Select cohort of exposed patient, disease status unknown.
Measures incidence, rate, risk, mean, median. RR, AR and survival analysis
+ Temporal
+ Good for rare exposures
+ Multiple effects of single exposure
+ Minimal selection bias in prospective study
+ Good for long latency
- Expensive and time consuming
- Loss to FU
- not good for rare disease
- Retrospective - poor records
- Healthy worker effect
Intervention studies
Exposure is allocated.
Stopping rules: Indépendant group monitor interim results. Stop for extreme positive or negative results, unblind for serious single events, high significant is required to stop.
Non compliance can lean result to the null
Analysis of frequency, effect, placebo effect and ITT
+high quality
+ Valid
+ Bias minimised if done well
- Generalisability sacrificed
- high cost
-ethics - Bias from loss to FU, observation bias, placebo
Can be cross over, cluster and factorial
Limitations in health research context:
Resources, Timescales (prevention), Changes in policy, differences across the country, difficult to study organisational changes.
Small area analysis
+ Large analysis may hide variation at regional level e.g coastal areas
- There may be little variation of exposure at smaller scale
- data errors and chance have a greater effect on results
- Poor quality data available
Validity
Degree to which an instrument measures what its supposed to measure.
Criterion- Concurrent (compared to gold standard) and predictive.
Face- how well it corresponds to expert option
Content- is it representative of the issue
Construct- does it represent the construct.
Improving validity- measure against gold standard, triangulation, address measurement bias.
Reliability
Consistence of instruments performance
INTRA - observer- same observer, same subject
INTER observer- multiple observers same subject
Measured with a correlation coefficient/KAPPA. >0.7 is generally deemed reliable.
Equivalence - two instruments
Internal consistency- within the instrument e.g specific questions on a survey
Clustered data
Groups/linked data
- Need to adjust sample size to compensate for individuals within a cluster being more similar to each other (ICC- intra cluster coefficient)

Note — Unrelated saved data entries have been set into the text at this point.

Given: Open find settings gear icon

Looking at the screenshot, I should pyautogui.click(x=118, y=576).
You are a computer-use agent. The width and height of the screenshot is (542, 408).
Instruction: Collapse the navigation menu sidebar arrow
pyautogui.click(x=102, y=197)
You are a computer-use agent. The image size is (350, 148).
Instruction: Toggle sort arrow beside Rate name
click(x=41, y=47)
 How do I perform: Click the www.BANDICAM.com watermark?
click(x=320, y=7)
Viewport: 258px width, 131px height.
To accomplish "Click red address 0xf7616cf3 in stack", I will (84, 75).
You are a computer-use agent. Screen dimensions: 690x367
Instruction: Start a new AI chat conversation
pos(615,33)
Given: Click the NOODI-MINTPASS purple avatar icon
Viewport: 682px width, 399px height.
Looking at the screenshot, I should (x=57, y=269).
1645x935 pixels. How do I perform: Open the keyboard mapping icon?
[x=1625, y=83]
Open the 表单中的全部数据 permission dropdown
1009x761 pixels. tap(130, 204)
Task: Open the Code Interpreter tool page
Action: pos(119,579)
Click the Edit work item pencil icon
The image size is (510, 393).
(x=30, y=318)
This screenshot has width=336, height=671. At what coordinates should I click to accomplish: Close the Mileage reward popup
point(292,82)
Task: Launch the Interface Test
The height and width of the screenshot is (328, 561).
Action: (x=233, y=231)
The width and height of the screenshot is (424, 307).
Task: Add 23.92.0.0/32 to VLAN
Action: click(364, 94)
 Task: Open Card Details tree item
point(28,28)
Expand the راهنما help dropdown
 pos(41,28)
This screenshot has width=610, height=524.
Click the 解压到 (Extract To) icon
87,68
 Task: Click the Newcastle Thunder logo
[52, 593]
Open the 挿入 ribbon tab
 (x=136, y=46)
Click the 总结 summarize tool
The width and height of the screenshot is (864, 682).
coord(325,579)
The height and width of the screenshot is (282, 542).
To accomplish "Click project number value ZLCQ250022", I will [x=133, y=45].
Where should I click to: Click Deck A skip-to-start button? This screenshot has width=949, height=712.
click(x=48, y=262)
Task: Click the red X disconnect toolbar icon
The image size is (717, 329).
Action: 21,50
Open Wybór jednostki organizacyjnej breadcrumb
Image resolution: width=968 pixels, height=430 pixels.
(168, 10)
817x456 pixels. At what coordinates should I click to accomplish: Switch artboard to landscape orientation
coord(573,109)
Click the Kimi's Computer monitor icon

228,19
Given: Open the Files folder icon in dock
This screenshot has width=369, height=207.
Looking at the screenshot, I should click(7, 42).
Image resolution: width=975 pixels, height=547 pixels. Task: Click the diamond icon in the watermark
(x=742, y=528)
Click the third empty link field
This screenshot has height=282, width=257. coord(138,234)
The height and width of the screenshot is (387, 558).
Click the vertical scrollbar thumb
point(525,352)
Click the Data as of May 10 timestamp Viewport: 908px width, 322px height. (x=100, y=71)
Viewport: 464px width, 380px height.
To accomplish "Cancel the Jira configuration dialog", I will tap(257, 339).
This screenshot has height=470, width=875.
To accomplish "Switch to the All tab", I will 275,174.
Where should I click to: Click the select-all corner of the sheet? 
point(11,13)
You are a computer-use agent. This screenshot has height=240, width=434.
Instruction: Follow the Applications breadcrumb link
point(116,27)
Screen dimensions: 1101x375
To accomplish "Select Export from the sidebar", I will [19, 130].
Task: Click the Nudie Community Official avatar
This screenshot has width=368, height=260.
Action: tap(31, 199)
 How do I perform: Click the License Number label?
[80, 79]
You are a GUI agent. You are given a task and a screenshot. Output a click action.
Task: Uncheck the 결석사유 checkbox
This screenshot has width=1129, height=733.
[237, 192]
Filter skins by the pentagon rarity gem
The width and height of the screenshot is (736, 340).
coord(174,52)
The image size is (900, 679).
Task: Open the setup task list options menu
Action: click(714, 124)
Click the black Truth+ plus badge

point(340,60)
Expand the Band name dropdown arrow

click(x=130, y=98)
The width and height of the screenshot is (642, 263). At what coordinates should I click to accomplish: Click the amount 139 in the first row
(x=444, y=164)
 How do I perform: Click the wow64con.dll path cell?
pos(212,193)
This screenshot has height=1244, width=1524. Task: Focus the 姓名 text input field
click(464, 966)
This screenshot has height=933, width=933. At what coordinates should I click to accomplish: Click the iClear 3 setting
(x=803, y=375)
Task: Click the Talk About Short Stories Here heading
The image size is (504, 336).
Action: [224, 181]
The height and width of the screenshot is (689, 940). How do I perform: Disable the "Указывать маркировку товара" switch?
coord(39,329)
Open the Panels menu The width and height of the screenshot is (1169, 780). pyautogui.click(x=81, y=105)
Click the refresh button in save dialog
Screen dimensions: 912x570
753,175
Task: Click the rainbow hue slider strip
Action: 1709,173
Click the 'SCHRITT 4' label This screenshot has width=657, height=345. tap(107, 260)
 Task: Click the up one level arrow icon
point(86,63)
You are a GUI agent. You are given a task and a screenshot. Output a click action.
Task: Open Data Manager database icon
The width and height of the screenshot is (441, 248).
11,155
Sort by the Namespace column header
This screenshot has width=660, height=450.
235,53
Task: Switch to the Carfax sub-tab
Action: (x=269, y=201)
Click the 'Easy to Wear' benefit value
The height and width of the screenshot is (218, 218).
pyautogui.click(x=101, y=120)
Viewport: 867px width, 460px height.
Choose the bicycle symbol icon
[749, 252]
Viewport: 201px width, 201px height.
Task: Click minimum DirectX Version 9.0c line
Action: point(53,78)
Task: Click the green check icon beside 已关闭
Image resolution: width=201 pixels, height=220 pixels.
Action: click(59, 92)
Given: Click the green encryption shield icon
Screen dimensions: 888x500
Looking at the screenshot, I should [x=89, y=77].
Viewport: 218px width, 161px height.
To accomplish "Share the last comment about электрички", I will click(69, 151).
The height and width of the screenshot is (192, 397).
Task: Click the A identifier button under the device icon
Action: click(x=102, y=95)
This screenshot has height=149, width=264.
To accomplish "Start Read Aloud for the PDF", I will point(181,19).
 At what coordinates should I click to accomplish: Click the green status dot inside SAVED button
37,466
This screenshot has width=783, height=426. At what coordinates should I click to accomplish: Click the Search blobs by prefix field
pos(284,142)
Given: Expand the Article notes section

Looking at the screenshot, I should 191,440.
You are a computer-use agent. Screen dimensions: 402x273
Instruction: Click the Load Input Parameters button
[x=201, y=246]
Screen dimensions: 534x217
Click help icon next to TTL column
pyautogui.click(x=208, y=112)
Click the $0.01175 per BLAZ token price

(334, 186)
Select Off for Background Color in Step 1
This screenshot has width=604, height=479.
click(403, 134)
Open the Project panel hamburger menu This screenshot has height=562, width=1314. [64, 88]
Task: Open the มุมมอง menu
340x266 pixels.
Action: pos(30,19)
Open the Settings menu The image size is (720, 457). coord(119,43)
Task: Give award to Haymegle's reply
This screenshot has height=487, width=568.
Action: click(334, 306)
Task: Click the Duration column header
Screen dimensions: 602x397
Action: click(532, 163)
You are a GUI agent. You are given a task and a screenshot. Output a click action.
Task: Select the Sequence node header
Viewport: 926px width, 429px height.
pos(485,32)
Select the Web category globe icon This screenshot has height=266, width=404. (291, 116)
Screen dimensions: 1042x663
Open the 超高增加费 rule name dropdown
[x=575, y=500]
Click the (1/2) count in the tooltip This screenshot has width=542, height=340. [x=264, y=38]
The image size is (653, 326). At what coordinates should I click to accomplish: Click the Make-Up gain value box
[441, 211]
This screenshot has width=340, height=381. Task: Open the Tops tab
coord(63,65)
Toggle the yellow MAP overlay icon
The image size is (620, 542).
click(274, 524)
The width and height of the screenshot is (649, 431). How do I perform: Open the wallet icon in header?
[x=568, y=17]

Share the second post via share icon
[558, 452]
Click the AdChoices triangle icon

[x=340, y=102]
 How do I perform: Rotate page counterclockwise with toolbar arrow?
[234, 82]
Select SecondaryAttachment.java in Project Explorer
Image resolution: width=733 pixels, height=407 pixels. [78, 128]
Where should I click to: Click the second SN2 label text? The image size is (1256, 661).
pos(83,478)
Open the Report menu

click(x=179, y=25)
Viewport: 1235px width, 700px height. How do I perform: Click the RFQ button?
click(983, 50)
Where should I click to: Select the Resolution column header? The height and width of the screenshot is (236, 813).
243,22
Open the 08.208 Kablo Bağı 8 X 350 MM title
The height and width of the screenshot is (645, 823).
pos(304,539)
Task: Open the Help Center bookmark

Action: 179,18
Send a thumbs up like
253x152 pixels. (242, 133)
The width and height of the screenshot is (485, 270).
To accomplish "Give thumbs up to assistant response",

- Calc summary stats for each cluster,
- Calc robust standard errors
Using ANOVA
- Random effect models - analyse similarities between individuals within a cluster
Fixed effects- assumptions about the independent variable
NNT
Reciprocal of absolute risk reduction
How many patients do I need to treat to benefit one patient
+ More initiative
- not generalisable to populations where the baseline risk of disease differs
- Can only compare NNT for different therapies of baseline disease risk is the same
Time trend analysis
Describing events over time periods, account for seasonality/ change over time, assessment of exposure/outcome over time, Evaluate impact of an intervention, Effect of an unplanned event, projections.
Analysis using moving averages, and segmented regression analysis
Examples: Time series designs ( two time points in series)
Repeated measures before/after, Crossover (baseline, intervention, baseline), At different locations.
- Secular changes - e.g demographics
- Concurrent interventions/events/ exposures
- Latency periods
- Diffuse exposure
- Seasonal changes
- Auto correlation - for some outcomes the value at one time point affects the value at another - needs adjusted in analysis
Probability sampling
Requires a sampling frame (complete list of the population from which the sample is to be drawn), sampling error can be calculated.
Random
Systematic
Stratified
Cluster
Non probability sampling
Convenience
Purposive
Quota
Snowball
Types of randomisation
Simple- unrestricted randomisation. potential to create unequal group sizes
Blocked- set group allocation and block size. Vary block size to vary sequence. Allows for equal groups.
Stratified- randomisation form within strata
Cluster- groups randomised
Matched pair
Stepped wedge- intervention randomly introduced to all groups over time. Good if intervention is thought to be beneficial.